Chicago Cubs Not Leaving Wrigley
By Lew Freedman
Chicago Cubs chairman Tom Ricketts threatened the other day to move the team out of Wrigley Field if his family’s $500 million renovation plan is not approved so it can raise additional revenue. Credit: Tommy Giglio-USA TODAY Sports
Forget the threat. The Chicago Cubs are not going to abandon Wrigley Field on the cusp of the ballpark’s 100th anniversary. Owner Tom Ricketts’ comment that if he didn’t get his way he might yank the team out of Wrigley is just him showing irritation about everyone and his cousin wanting to weigh in on his building renovation plans.
Now Wrigley Field is a civic treasure and everyone in Chicago feels as if he owns a piece of it, but the reality is that every Chicagoan does not technically own a piece of the rock. However, the city council, city planners, and anyone that owns an apartment building across the street that has been selling views of Wrigley Field to the public for decades feels as if they have a right determine what is done to the park.

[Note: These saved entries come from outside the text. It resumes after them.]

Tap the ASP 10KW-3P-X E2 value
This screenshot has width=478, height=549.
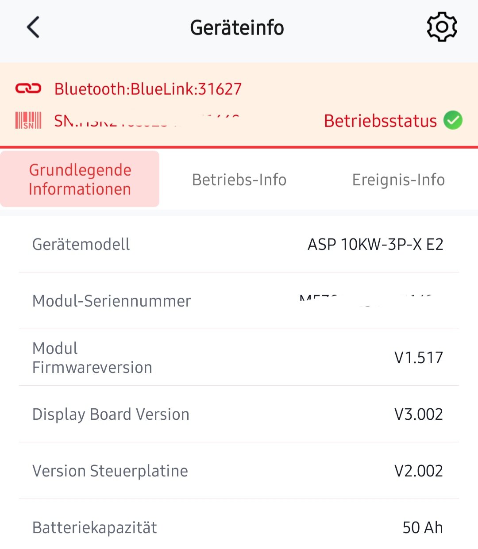(375, 244)
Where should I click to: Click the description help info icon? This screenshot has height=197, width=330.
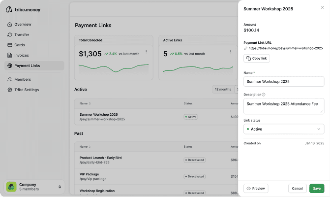[x=264, y=95]
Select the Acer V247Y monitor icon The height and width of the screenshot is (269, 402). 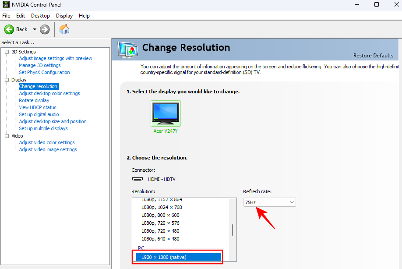click(166, 113)
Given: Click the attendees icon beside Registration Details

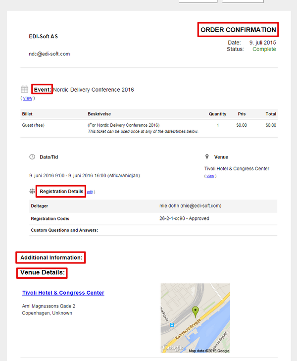Looking at the screenshot, I should tap(32, 191).
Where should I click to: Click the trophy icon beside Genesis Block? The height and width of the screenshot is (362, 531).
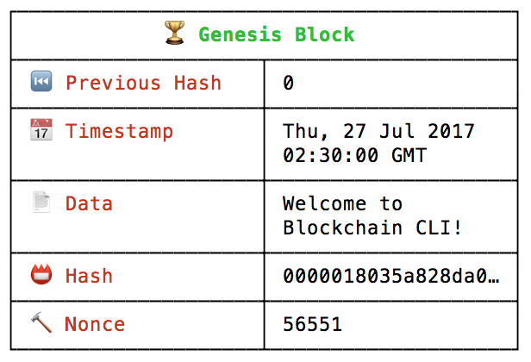pos(175,33)
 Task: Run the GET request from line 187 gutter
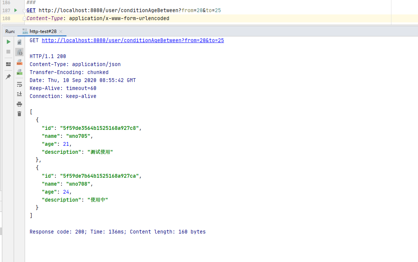click(x=16, y=10)
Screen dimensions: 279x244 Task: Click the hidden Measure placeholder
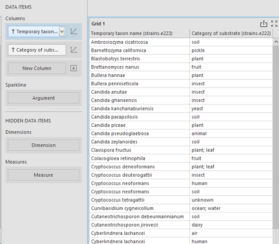click(x=44, y=175)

The Cubs are owned by the Ricketts family, and Tom Ricketts is the chairman. He is the front man to the community and the Cubs have announced they are going to pour $500 million into renovating, preserving and updating Wrigley Field, which opened in 1914, and is the second oldest park in the majors to Fenway Park in Boston.
For those who did not follow the years-long soap opera concerning the future of Fenway, let’s just say that a deal was cut to build a new ballpark and for the Red Sox to play elsewhere, but new ownership put the kibosh on that and kept Fenway alive in the 2000s. To do so the leadership pumped in millions of bucks to modernize the grand old dame.

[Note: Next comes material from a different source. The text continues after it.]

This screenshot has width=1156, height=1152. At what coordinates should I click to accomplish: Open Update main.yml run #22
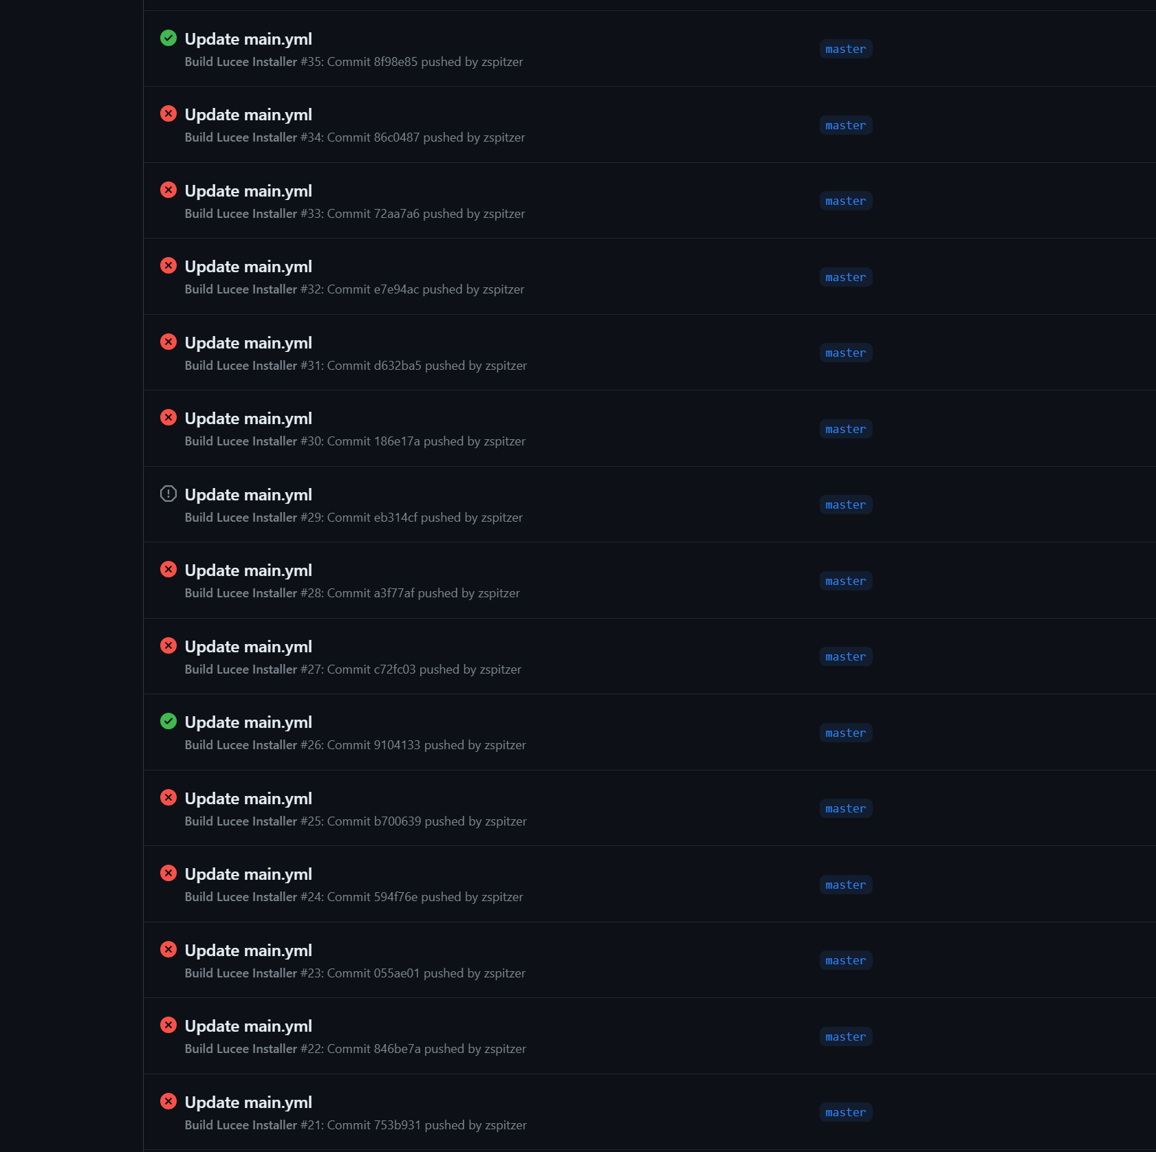[x=248, y=1026]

If Fenway could do it, Wrigley can do it. Spending $500 million on an old park would be considered lunacy in some cities and there are National Football League cities that have ditched plans for renovation to probe the idea of a news stadium–one that might not cost $500 mil.
Bet Ricketts could find a friendly location in the Chicago suburbs and build a new park for that amount of money and the parking access would be about 10,000 times improved. Wrigley has like no parking. Crazy people who don’t want to ride the El actually pay $40 to park near Wrigley and then they can’t even get out after the game.
We live in an an age where baseball teams must have payrolls in the $100 million range to have a chance to compete for a World Series crown. When you are based in an old ballpark and can’t expand the seating capacity you have to find creative ways to raise revenue,.
One way that teams have modernized stadiums–and this has been especially true of college football programs, is installing massive video boards. Not only have they proven popular for instant replay, but they open a new revenue stream.
Ricketts wants to erect a 6,000-square-foot video screen in left field. On the surface that sounds humongous, but there are many sports arenas with larger ones. The rooftop owners are complaining that the video board will block views from across the street.
The rooftop owners used to have the sweetest deal in the business world. They sold tickets for fans to access their buildings so they could watch Cubs games from afar. (Think of the last row of seats in the stadium and multiply it.) Some years ago the grumbling rooftop owners broke down and negotiated a deal with the Cubs to pay the team 17 percent of revenue they obtained from leeching off the product.
That’s pretty generous on the part of the team because the rooftop owners don’t have guaranteed rights to sell tickets to games.
During the course of this latest brouhaha, Rickets made a most telling point. He said, “All we really need is to be able to run our business like a business and not a museum.”
The entire battle is portrayed as the little guys on the rooftops versus the zillionaire owner of the team. But the fact is, it’s tough to argue with Ricketts’ logic. He and his family are the ones that own the team.
That said, current tug of war aside, it’s doubtful that the Ricketts want to go down in history as the Cubs owners that moved the team out of Wrigley, then sold the property to be knocked down and converted into townhouses.